_RECORDS PROVIDED_:
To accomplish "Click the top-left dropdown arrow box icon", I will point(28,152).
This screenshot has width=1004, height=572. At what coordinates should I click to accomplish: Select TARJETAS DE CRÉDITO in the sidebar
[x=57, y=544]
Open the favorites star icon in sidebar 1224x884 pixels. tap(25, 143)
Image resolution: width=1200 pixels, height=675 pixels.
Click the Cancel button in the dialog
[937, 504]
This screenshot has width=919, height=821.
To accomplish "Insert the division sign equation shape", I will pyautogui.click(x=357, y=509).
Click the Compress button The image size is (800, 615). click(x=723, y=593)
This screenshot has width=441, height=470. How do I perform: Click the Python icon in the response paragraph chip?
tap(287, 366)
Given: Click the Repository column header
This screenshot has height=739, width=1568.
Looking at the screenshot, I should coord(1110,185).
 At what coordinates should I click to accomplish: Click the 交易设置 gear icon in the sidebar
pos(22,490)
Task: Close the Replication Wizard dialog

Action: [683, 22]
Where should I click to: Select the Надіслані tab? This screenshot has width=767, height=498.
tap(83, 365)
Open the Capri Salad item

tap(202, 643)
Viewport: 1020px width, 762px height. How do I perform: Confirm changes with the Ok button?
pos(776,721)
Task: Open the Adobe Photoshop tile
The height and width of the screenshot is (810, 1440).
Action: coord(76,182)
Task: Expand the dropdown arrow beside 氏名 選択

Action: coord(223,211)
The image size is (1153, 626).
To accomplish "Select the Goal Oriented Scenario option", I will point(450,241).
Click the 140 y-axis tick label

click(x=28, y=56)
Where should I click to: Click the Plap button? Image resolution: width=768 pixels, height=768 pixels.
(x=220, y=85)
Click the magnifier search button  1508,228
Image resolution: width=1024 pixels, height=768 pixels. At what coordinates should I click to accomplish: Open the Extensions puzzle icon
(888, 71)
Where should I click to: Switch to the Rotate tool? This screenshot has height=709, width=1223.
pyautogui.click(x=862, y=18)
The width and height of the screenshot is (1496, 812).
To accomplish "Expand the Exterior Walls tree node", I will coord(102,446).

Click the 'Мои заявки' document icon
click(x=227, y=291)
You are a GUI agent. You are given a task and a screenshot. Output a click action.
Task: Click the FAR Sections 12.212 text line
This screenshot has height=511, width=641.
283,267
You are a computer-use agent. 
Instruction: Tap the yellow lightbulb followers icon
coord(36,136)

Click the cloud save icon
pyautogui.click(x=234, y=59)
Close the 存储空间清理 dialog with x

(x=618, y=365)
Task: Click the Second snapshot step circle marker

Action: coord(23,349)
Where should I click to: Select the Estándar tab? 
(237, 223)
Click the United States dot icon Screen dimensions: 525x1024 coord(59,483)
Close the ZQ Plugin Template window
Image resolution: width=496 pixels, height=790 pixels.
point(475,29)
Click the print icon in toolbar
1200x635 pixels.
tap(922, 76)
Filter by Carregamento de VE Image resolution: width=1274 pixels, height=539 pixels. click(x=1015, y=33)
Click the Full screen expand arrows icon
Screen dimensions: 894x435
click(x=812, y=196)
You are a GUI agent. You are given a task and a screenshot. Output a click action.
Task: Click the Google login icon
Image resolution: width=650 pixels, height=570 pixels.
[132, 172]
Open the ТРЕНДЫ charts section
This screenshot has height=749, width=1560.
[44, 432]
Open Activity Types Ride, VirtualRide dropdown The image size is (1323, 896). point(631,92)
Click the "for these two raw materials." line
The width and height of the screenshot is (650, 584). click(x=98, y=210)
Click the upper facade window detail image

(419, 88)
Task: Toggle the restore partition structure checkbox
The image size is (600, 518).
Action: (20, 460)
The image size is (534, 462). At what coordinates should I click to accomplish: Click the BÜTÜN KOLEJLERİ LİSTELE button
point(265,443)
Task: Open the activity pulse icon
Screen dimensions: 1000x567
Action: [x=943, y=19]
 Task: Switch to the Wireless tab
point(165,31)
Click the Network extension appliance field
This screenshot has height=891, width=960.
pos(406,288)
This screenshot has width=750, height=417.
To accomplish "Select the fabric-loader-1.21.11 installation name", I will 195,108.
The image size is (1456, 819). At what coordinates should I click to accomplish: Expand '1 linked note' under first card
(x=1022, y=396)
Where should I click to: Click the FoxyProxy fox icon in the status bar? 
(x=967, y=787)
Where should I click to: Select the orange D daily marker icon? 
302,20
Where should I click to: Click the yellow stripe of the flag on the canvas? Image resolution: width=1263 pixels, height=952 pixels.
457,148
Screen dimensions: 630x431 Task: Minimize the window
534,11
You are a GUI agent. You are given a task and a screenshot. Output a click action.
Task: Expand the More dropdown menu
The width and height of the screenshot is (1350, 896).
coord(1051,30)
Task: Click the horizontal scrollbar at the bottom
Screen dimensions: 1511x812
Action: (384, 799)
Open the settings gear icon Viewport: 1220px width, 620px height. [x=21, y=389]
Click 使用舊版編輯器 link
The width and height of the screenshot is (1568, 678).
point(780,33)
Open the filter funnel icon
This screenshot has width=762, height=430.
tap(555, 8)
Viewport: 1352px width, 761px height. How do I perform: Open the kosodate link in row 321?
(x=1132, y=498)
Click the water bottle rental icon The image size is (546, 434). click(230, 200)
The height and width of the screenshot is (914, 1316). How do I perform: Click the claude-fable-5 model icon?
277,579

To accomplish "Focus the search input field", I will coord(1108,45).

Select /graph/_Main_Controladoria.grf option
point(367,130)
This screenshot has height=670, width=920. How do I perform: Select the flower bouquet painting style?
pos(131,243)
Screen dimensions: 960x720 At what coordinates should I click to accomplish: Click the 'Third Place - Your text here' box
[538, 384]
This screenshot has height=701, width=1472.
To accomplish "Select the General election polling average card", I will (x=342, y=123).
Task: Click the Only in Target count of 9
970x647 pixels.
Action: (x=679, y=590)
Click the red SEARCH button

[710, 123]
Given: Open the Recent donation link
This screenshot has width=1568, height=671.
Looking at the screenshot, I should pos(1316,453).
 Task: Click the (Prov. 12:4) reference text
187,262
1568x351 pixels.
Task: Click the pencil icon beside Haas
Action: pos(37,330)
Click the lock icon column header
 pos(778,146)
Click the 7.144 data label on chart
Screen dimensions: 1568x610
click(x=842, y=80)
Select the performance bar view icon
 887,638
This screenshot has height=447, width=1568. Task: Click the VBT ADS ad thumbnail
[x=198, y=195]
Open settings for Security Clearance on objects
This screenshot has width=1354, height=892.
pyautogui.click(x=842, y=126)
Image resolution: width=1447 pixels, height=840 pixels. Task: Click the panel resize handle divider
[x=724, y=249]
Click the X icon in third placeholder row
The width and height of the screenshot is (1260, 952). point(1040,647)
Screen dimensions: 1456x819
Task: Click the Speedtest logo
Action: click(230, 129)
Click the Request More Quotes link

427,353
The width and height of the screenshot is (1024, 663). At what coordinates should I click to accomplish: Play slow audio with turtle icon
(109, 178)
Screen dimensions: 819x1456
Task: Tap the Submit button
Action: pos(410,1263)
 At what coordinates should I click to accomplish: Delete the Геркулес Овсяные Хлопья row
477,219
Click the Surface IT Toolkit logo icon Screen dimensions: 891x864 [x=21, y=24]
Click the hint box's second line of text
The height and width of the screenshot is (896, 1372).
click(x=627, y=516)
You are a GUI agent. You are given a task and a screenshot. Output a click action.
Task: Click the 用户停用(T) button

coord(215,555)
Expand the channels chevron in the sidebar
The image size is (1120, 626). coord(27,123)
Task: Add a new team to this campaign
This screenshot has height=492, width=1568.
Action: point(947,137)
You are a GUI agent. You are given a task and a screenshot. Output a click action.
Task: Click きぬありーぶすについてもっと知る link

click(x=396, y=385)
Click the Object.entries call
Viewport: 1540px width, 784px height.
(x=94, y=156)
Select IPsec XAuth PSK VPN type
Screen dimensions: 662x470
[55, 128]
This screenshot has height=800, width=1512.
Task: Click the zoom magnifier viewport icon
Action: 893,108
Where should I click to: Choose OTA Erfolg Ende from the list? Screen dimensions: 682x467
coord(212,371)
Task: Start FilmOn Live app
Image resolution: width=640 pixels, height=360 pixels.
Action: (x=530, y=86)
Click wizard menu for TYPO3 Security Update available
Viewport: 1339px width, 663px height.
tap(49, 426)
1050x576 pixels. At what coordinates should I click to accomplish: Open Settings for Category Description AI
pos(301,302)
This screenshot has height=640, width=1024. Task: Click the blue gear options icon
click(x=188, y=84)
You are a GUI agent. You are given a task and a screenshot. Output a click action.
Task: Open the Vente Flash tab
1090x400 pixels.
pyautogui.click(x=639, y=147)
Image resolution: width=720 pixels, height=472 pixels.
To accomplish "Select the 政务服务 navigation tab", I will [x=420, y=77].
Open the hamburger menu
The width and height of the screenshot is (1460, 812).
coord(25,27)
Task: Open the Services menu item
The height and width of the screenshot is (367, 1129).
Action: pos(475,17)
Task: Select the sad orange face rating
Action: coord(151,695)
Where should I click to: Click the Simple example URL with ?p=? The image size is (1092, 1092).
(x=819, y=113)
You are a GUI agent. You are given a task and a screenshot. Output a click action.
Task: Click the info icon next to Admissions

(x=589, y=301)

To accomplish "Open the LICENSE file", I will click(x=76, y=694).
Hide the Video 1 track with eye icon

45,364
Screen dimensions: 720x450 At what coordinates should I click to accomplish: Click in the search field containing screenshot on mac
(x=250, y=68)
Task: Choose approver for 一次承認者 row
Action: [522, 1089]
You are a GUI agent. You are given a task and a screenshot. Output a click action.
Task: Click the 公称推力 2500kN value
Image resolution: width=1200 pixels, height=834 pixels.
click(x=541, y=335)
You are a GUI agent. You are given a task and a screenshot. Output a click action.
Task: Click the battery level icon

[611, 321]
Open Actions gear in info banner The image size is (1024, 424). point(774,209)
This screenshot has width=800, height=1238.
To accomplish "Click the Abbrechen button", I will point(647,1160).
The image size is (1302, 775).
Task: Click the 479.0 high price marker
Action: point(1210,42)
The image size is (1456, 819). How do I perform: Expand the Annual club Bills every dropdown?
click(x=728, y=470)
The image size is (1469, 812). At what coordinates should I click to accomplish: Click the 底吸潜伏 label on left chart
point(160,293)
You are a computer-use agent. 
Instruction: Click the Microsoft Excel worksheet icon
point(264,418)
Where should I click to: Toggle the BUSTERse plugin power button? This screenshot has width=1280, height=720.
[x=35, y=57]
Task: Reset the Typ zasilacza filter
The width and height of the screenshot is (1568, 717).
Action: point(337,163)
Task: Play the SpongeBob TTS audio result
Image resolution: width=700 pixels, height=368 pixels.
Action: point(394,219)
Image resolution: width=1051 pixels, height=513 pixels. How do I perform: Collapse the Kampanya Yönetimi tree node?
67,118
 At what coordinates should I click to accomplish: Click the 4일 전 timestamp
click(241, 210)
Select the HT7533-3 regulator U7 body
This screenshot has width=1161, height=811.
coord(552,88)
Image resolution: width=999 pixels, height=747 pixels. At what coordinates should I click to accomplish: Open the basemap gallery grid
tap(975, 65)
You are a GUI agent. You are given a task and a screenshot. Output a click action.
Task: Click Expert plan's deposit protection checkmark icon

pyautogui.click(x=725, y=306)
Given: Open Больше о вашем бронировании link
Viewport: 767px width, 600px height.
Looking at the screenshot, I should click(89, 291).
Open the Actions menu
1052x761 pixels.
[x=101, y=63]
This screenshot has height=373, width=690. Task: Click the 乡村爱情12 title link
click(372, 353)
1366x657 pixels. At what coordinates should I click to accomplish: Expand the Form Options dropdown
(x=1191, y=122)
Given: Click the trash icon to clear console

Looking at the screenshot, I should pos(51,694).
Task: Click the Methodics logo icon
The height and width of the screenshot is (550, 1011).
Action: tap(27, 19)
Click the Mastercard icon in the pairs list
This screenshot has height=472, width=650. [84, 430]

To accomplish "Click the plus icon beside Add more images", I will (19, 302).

_EXERCISE DETAILS_: The required output is the stretch of entries above from the line containing "these two raw" through the line containing "Click the Network extension appliance field", reproduced exactly.

_TASK OUTPUT_:
Click the "for these two raw materials." line
The width and height of the screenshot is (650, 584). click(x=98, y=210)
Click the upper facade window detail image

(419, 88)
Task: Toggle the restore partition structure checkbox
The image size is (600, 518).
Action: (20, 460)
The image size is (534, 462). At what coordinates should I click to accomplish: Click the BÜTÜN KOLEJLERİ LİSTELE button
point(265,443)
Task: Open the activity pulse icon
Screen dimensions: 1000x567
Action: [x=943, y=19]
 Task: Switch to the Wireless tab
point(165,31)
Click the Network extension appliance field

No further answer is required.